REQUEST: Give the lines of the rows below as a JSON list of strings, one string per line, covering everything from the line holding "At what coordinates should I click to accomplish: Vote" through the end of the rows, inclusive. Omit blank lines and leave the pictures out.

----------------------------------------

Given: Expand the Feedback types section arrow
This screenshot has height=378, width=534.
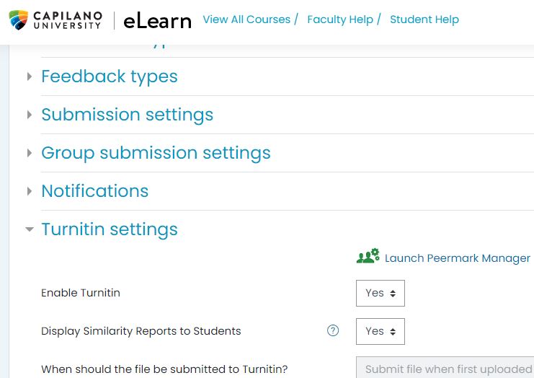Looking at the screenshot, I should [x=30, y=76].
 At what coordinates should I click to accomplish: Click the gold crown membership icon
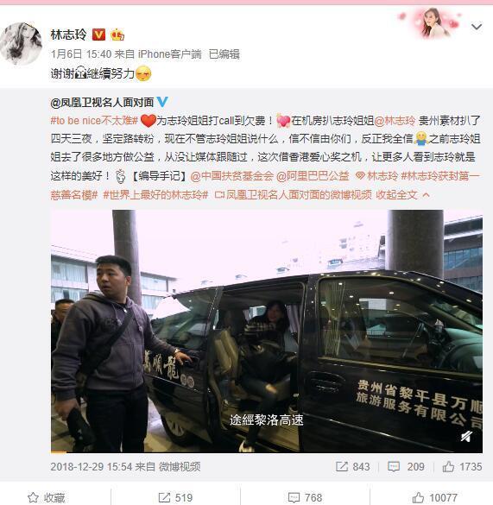point(117,35)
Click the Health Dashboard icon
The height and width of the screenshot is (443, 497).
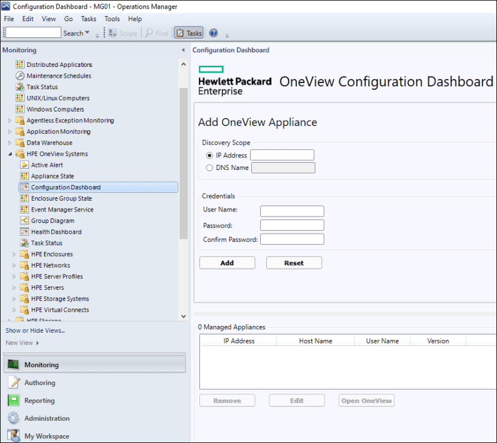(x=25, y=232)
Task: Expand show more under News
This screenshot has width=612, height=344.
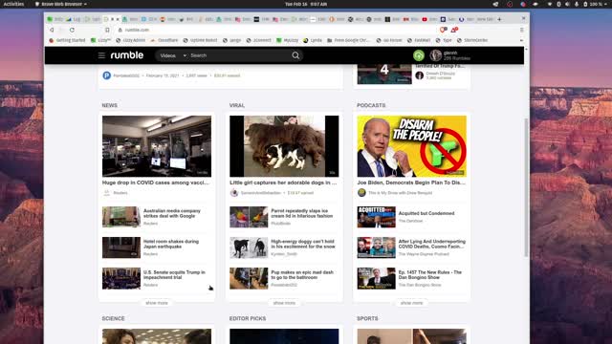Action: point(157,303)
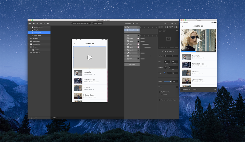Click the reload icon in Preview window
Viewport: 245px width, 142px height.
[215, 90]
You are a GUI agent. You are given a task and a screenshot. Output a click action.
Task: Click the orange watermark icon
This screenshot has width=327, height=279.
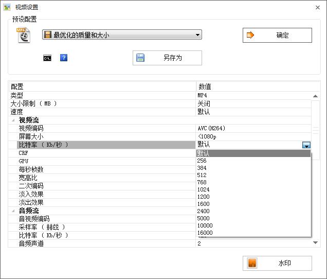click(x=252, y=263)
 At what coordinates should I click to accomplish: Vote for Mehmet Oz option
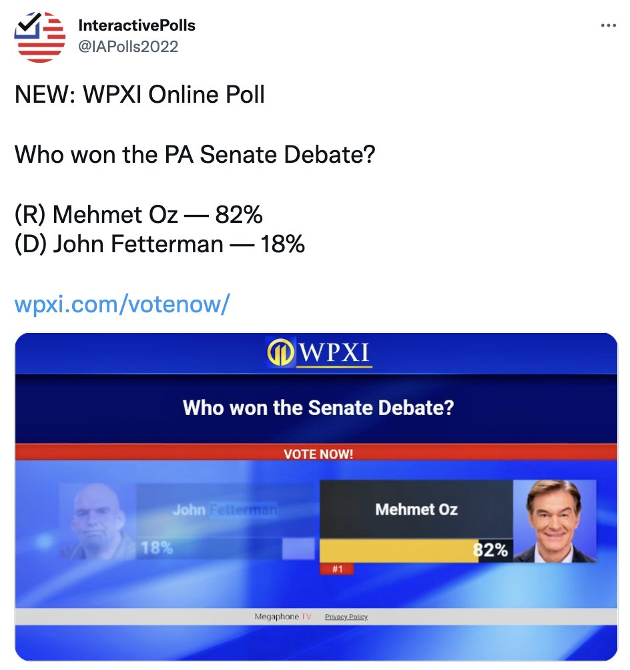point(416,509)
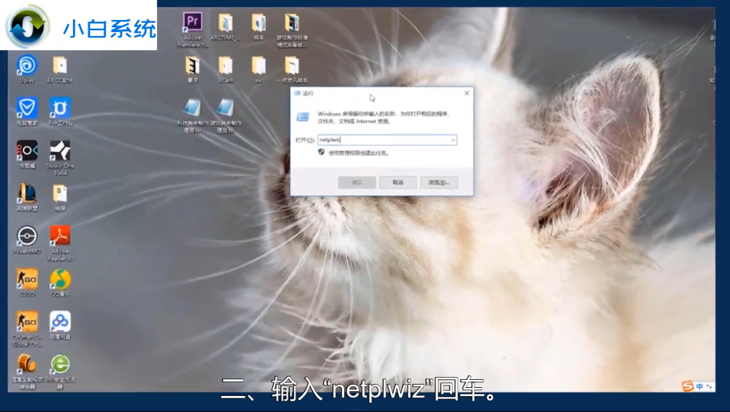Open the oCam folder on desktop

pyautogui.click(x=225, y=66)
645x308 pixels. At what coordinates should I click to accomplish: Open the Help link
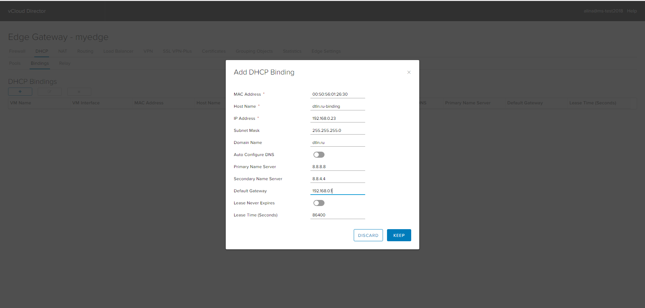[632, 11]
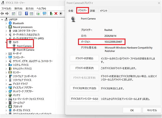The image size is (162, 118).
Task: Click the circled down-arrow toolbar icon
Action: tap(61, 14)

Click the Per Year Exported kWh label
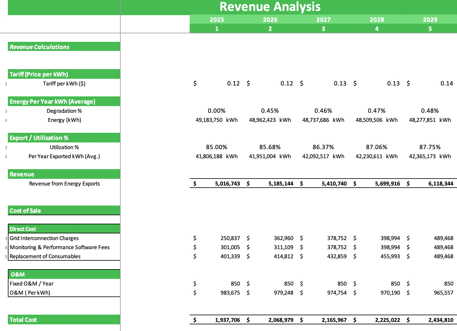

----------------------------------------

FINISHED ANSWER:
[
  " At what coordinates should I click to accomplish: Vote for Mehmet Oz option",
  "point(416,509)",
  "Open the oCam folder on desktop",
  "pyautogui.click(x=225, y=66)",
  "645x308 pixels. At what coordinates should I click to accomplish: Open the Help link",
  "[632, 11]",
  "The image size is (162, 118).",
  "Task: Click the circled down-arrow toolbar icon",
  "Action: tap(61, 14)",
  "Click the Per Year Exported kWh label"
]